Inquieto, mas certeiro
Pedro Cabrita Reis é porventura dos artistas portugueses que melhor sabe teorizar a sua obra. Ouvi-lo falar é receber uma aula de história de arte; é percorrer muitos dos momentos de vanguarda; é questionar muitos “lugares seguros” e perceber que há sempre espaço para novos desafios nas fronteiras das disciplinas que abraça. Revela-se “simplesmente” como Cabrita na exposição A Roving Gaze (Um Olhar inquieto), concebida propositadamente e apresentada atualmente no Museu de Serralves. Quando percorremos esta exposição temos a sensação que nos está a dar uma dessas suas brilhantes “aulas”, onde a simplicidade está na forma para um complexo e rico conteúdo que exibe.
Ao longo dos vinte anos que passaram desde que expôs pela primeira vez neste importante museu de arte contemporânea em Portugal, o artista já nos brindou com várias fases da sua obra, com gestos de quem sabe romper, mas também de quem sabe revisitar o passado. Criou muita obra atestada por quem desenha a esculpir, pinta a fotografar ou constrói espaço a pintar. Cabrita sabe as cartas todas de cor, mas nunca sabemos como as vai baralhar, nem sequer temos a certeza se nos chegam inteiras ou em pedaços, mas ao longo do tempo foi-nos trazendo a segurança de que, quando nos fizer chegar o baralho, ele virá surpreendentemente completo.
Enquanto percorremos esta exposição, mais do que presenciarmos o seu olhar inquieto, percebemos que Pedro Cabrita Reis tem, sobretudo, um olhar certeiro sobre o seu papel na arte contemporânea, sobre as perguntas e respostas que nos foi dando ao longo do seu percurso e sobre as provocações que tem em mãos nos atuais desafios sobre o que é expor num museu. Ficamos com a sensação que não deixa nada por dizer. Entre palavras de ordem e interrogações, materiais com que nos tem brindado na sua obra e imagens de testemunho do tempo da mesma, o saber mapear toda esta informação sem cair na redundante cronografia ou historiografia de si mesmo é a interessante poética que aqui cria.
Numa instalação total que enlaça várias salas do museu viajamos por um arquivo ou um por um novo manifesto? Entre o natural e o artificial, a vida e a morte, a luz e a sombra, o retratar e o especular, as estruturas com que o artista nos presenteia estão cheias de ironias, contradições e muitos “piscar de olho” a polémicas do momento ou a eternas discussões como as que as noções de “belo” sempre nos trazem.
Saber ser ousado e exato em simultâneo está ao alcance de poucos e é assim que Pedro Cabrita Reis sabe ser.

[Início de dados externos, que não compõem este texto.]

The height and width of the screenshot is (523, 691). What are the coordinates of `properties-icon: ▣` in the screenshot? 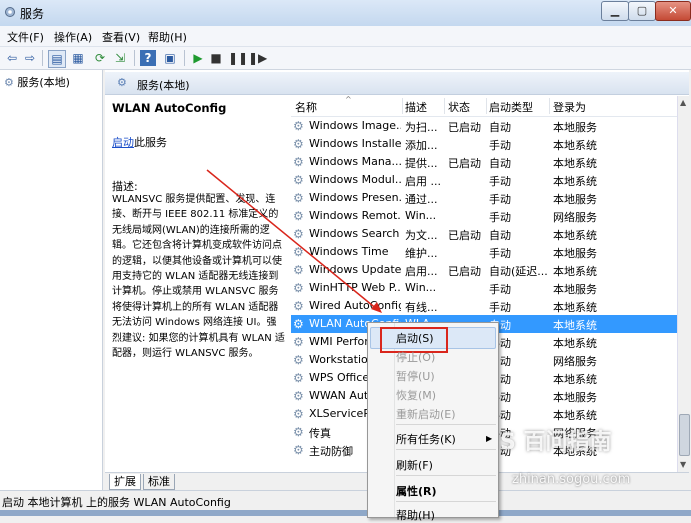 It's located at (170, 58).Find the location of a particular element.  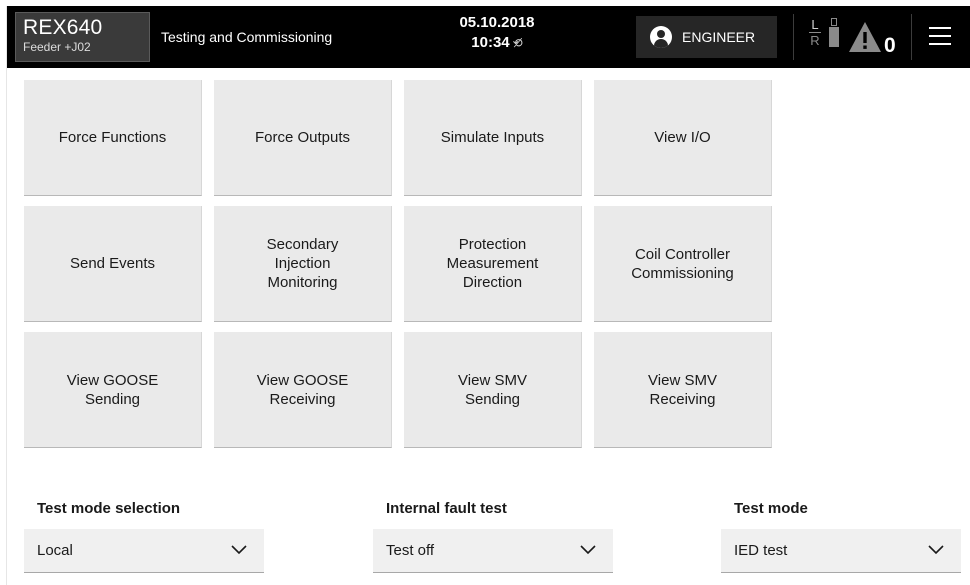

remote-indicator: R is located at coordinates (815, 40).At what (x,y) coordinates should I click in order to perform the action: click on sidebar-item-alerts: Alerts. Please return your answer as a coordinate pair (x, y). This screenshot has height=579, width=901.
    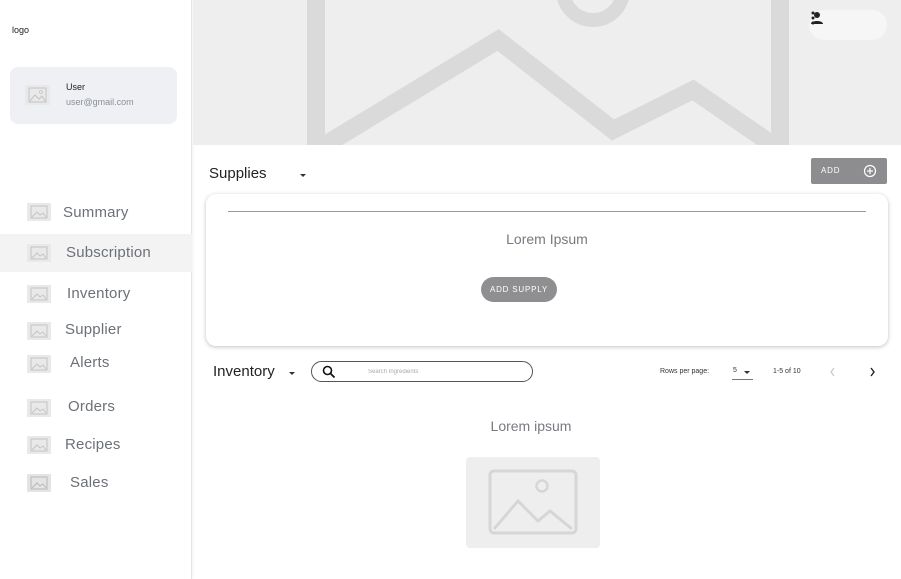
    Looking at the image, I should click on (96, 364).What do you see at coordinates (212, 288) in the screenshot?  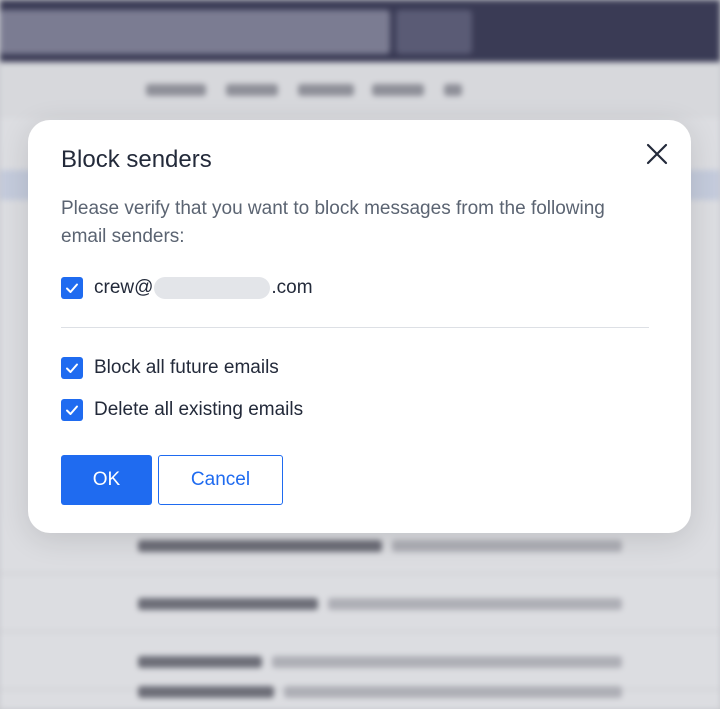 I see `redacted-domain` at bounding box center [212, 288].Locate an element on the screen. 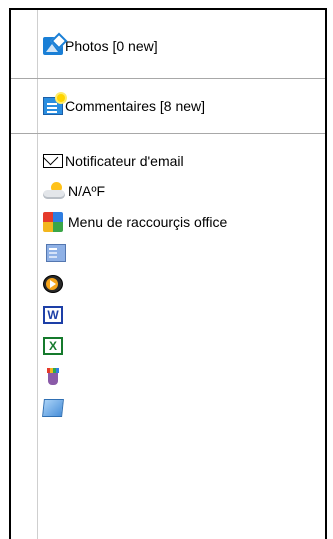  menu-item-paint is located at coordinates (54, 377).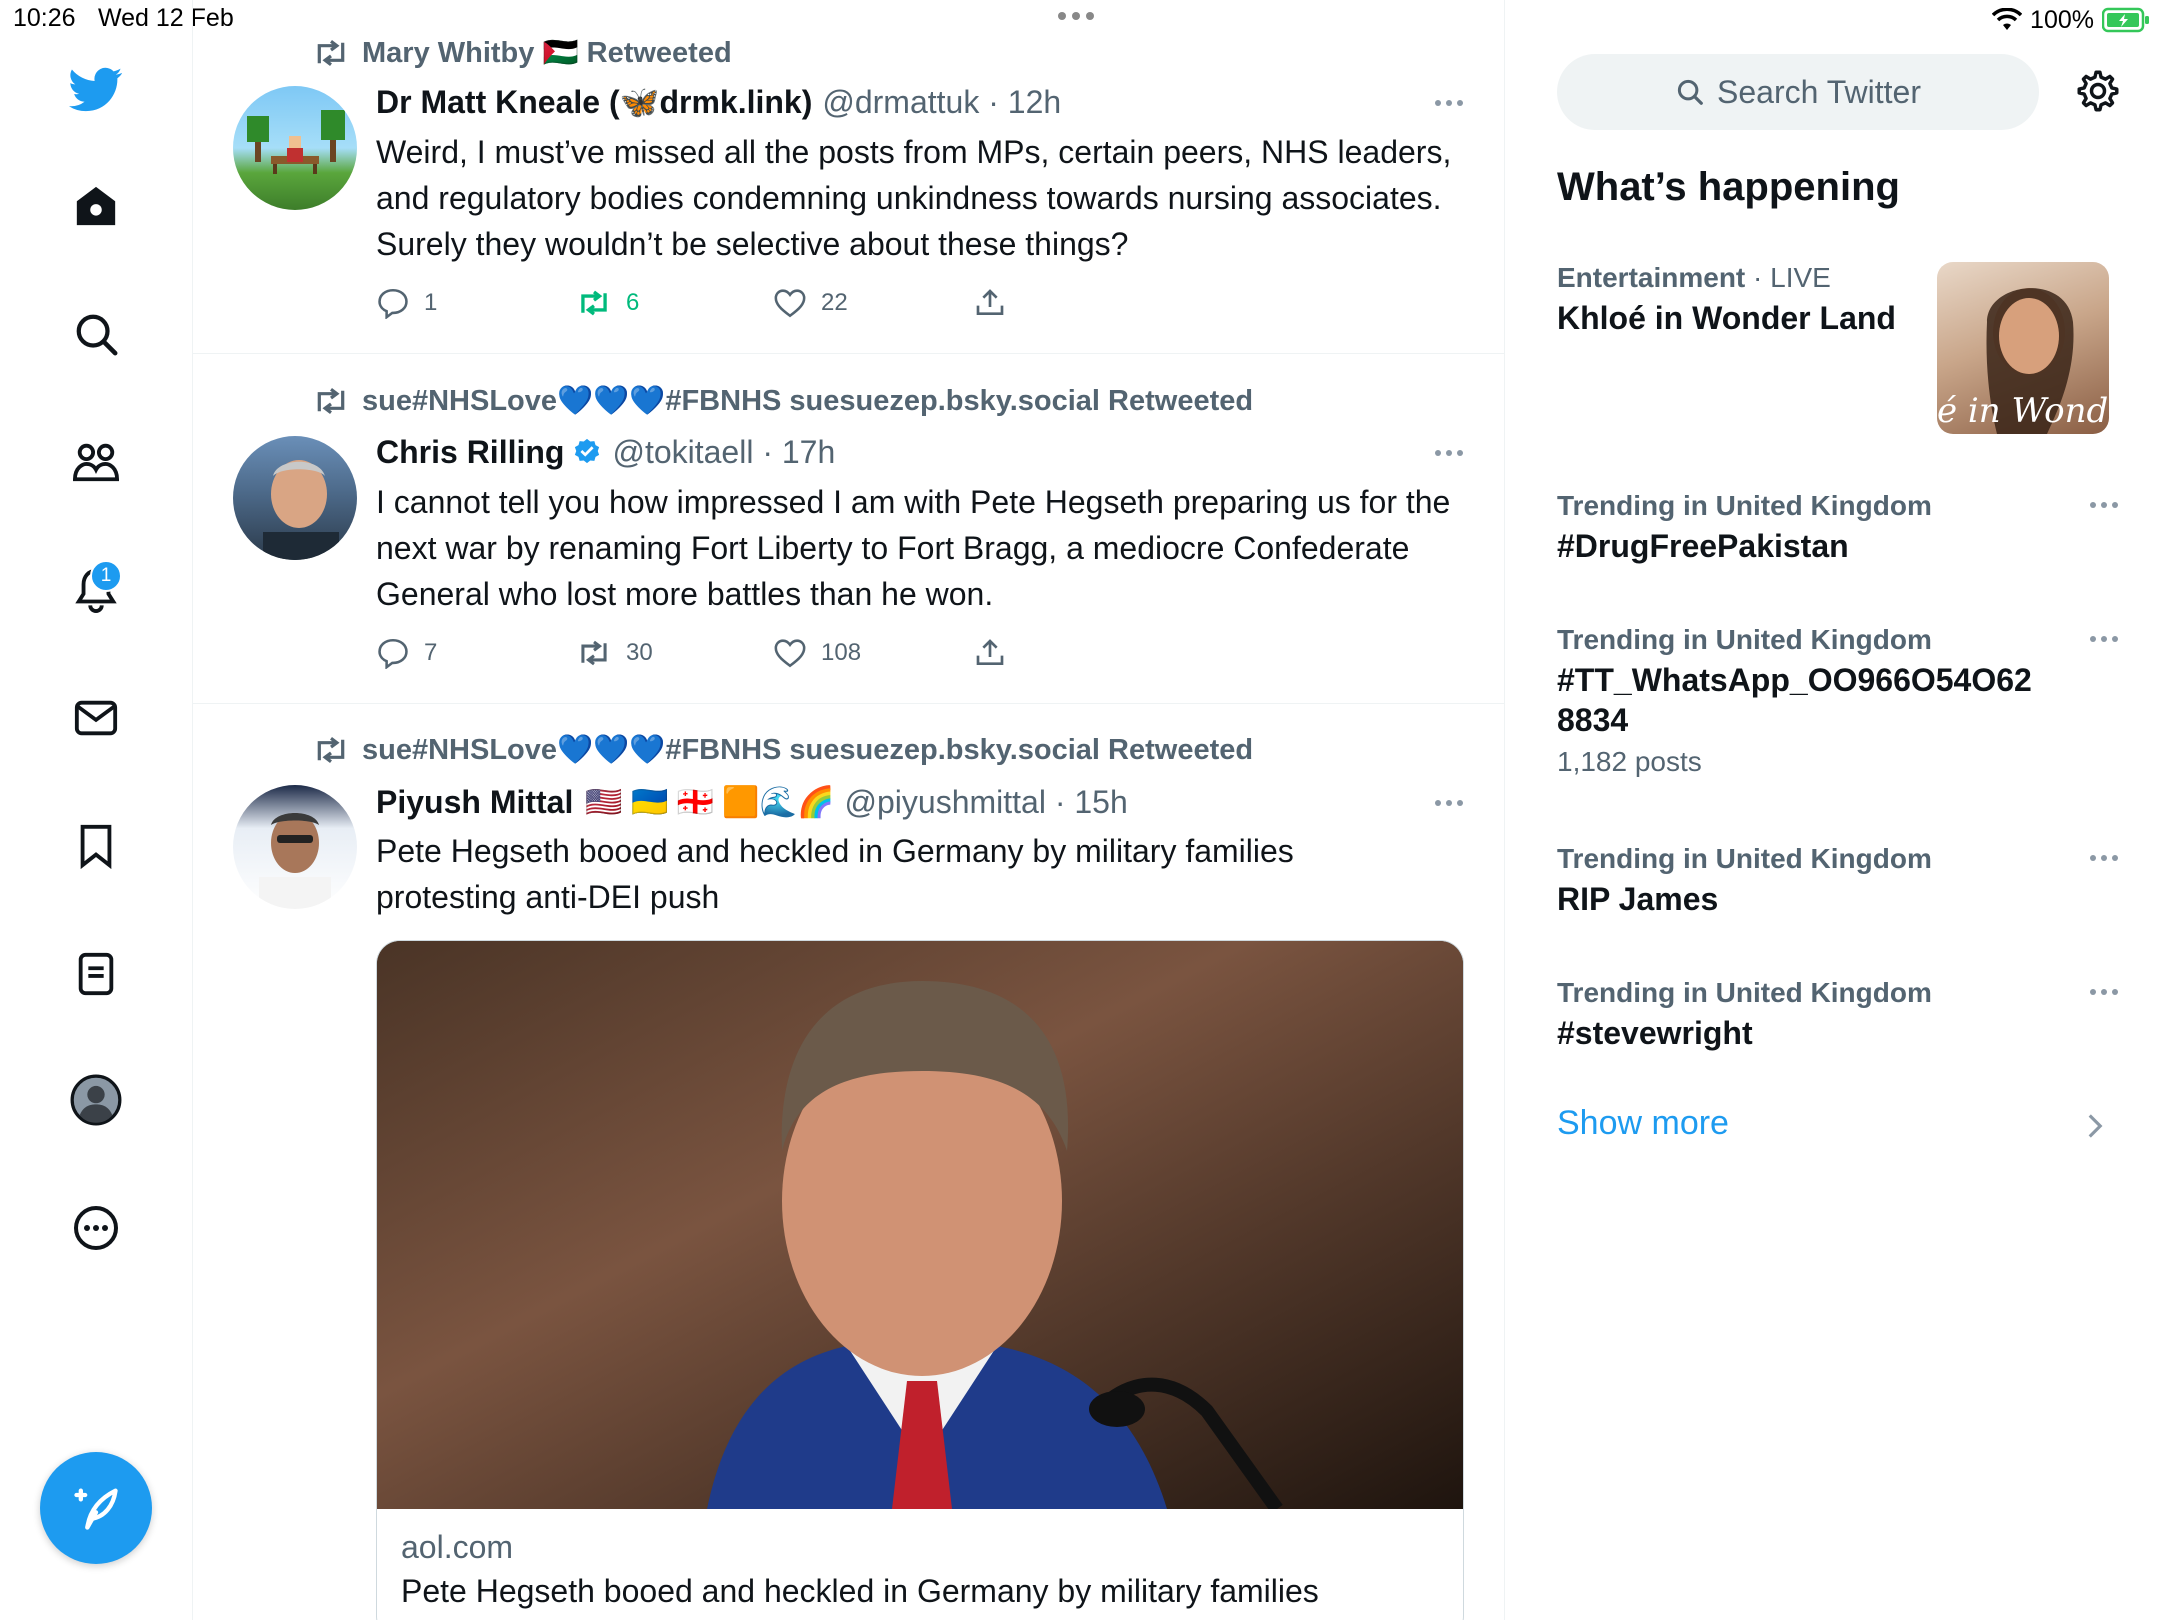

Num labirinto de informação, esta é talvez das exposições mais inusitadas que assisti. Trago a sensação que presencio uma coerente retrospetiva a partir, exclusivamente, de novas peças. O que ali está é tudo aquilo que o artista já nos ofereceu, mais aquilo que ainda nos quer dizer, sabendo muito bem reescrever o livro.
O artista contemporâneo pode não dominar uma técnica, mas tem de dominar a erudição, e Cabrita é o homem/artista que sabe bem o alcance da mensagem de cada material, de cada fio deixado no chão, de cada palavra rasurada. Entre a Fotografia, o Desenho, a Gravura, a Pintura, a Escultura, a Instalação e a Arquitetura onde cabe a sua obra? Em todo o (não) lugar que estiver ao alcance de a receber, quando já se espera que tudo esteja fora do cavalete, são estes os novos cavaletes metálicos que nos fazem perceber de novo que continuamos a sentir nos museus a dificuldades em fugir dos cânones e que Pedro Cabrita Reis continua, sobretudo, a ensinar-nos a pensar.
Até 15 de março podem/devem perder-se e encontrar-se por entre 100 elementos que Cabrita coloca a habitar o Museu de Serralves.